**Prompt:**
Please return the listing exactly as written, but without its pictures.

━━ Provided entries ━━

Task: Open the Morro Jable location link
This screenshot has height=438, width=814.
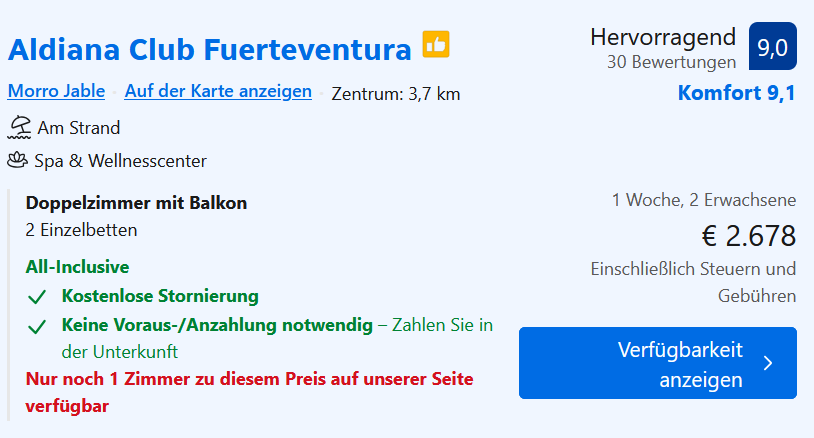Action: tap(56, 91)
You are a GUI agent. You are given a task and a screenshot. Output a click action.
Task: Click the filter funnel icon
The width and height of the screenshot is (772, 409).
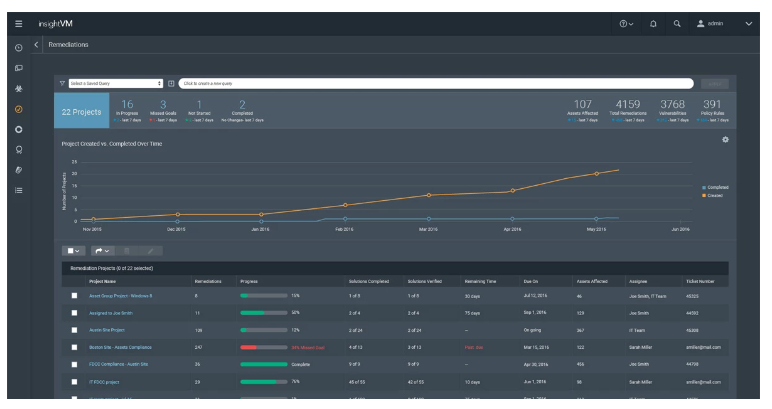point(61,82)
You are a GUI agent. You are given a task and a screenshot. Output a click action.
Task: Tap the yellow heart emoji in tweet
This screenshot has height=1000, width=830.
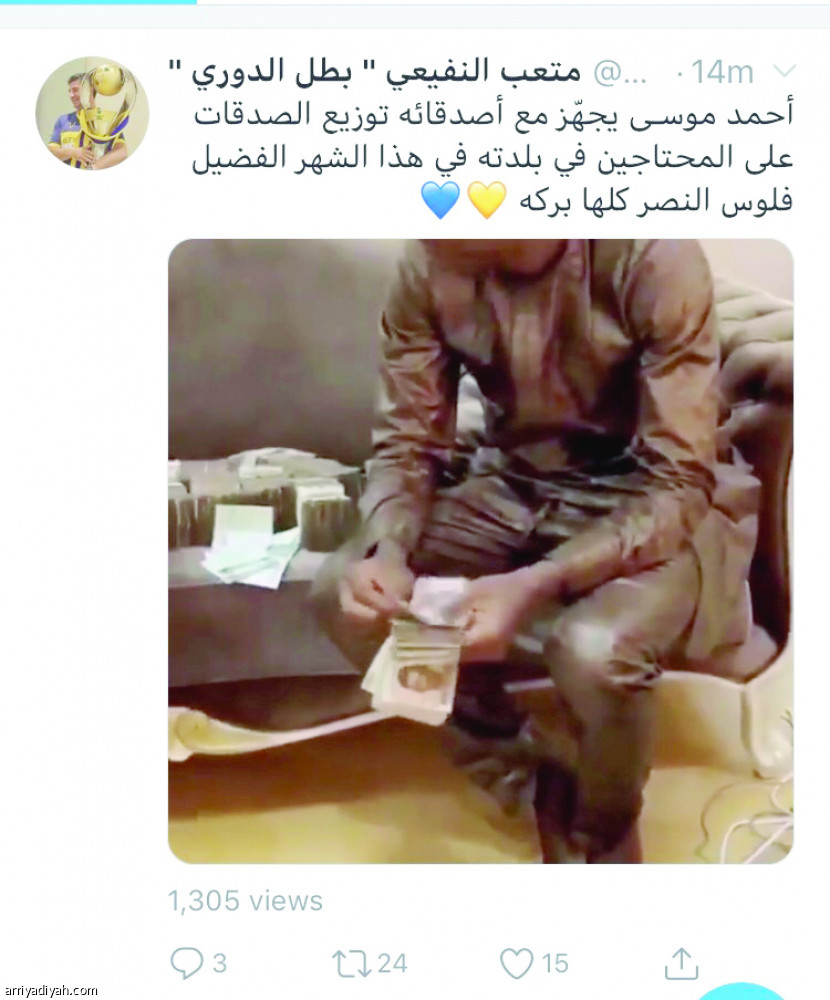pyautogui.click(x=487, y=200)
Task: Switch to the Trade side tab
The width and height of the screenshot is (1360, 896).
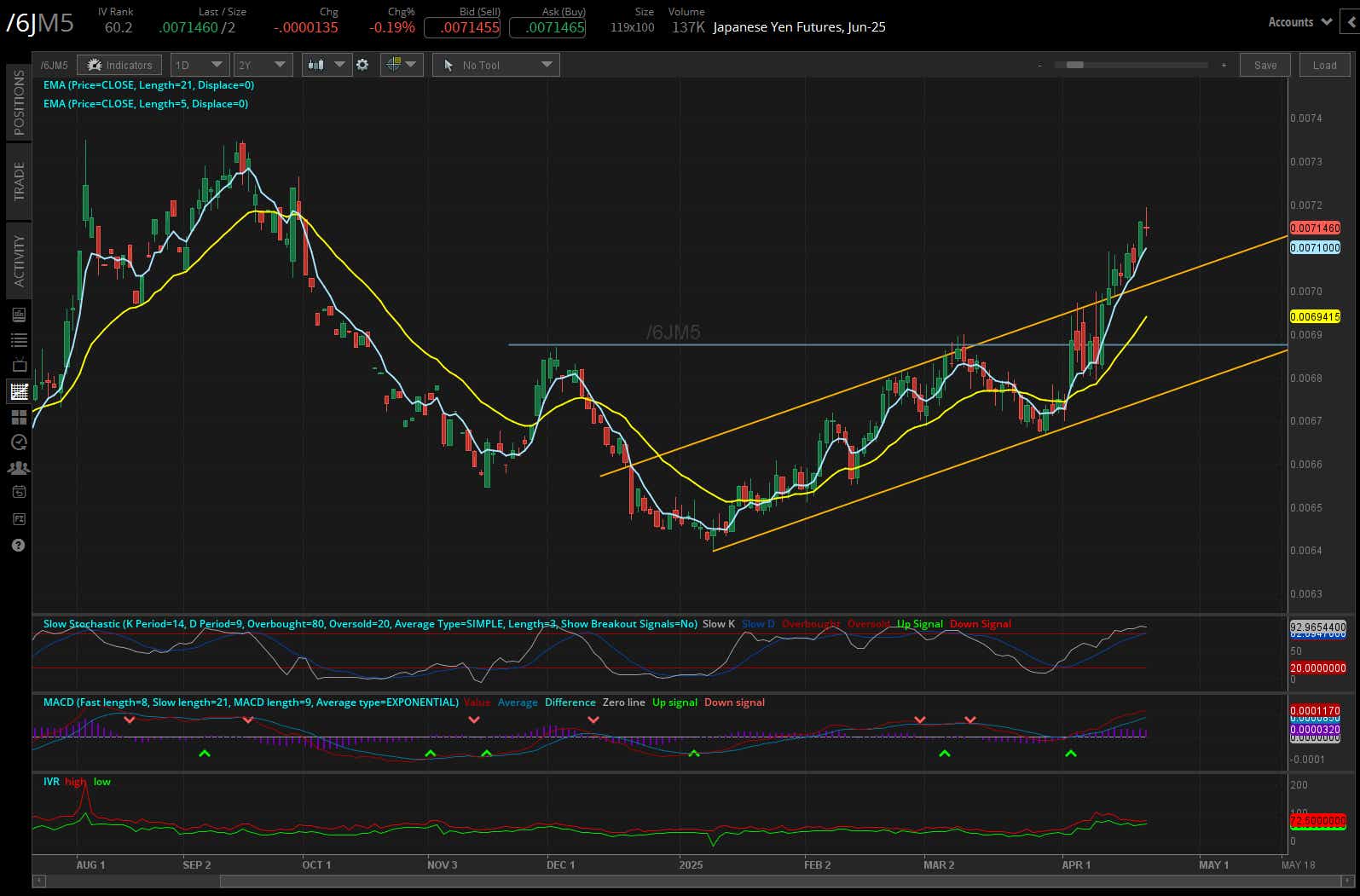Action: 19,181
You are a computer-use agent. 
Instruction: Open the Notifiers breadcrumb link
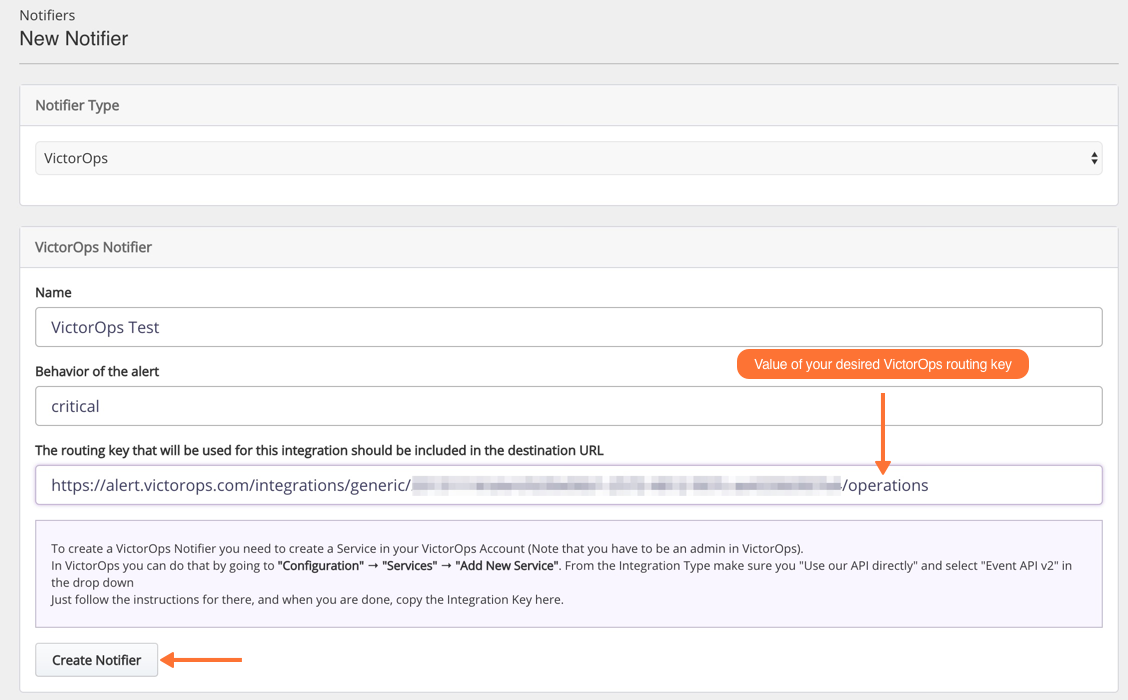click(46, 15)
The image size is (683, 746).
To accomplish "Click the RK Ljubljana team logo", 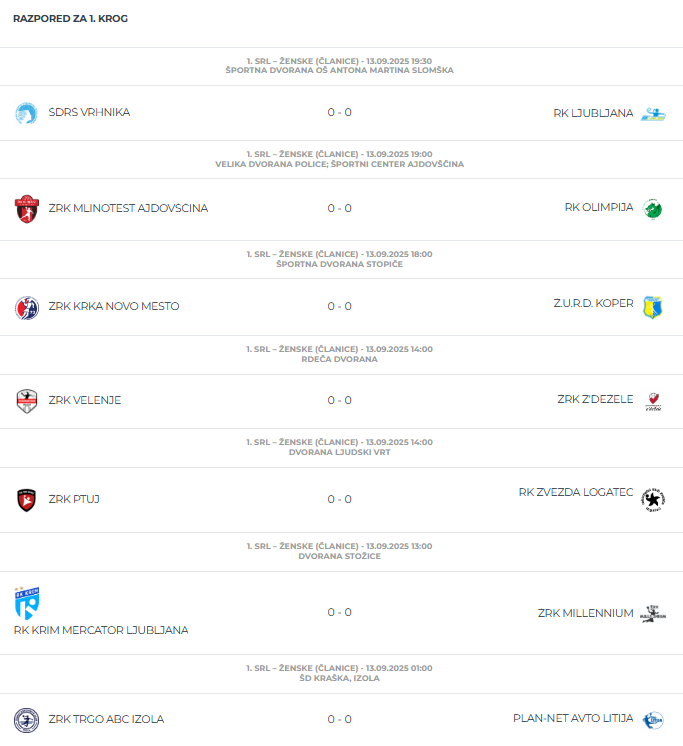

━━━

**Reply:**
Task: Open the Morro Jable location link
This screenshot has height=438, width=814.
Action: tap(56, 91)
You are a GUI agent. You are given a task and a screenshot. Output a click action.
Task: Click the filter funnel icon
The width and height of the screenshot is (772, 409).
point(61,82)
You are a GUI agent. You are given a task and a screenshot. Output a click action.
Task: Tap the yellow heart emoji in tweet
This screenshot has height=1000, width=830.
pyautogui.click(x=487, y=200)
Task: Switch to the Trade side tab
The width and height of the screenshot is (1360, 896).
Action: 19,181
You are a computer-use agent. 
Instruction: Open the Notifiers breadcrumb link
click(46, 15)
The image size is (683, 746).
To accomplish "Click the RK Ljubljana team logo", 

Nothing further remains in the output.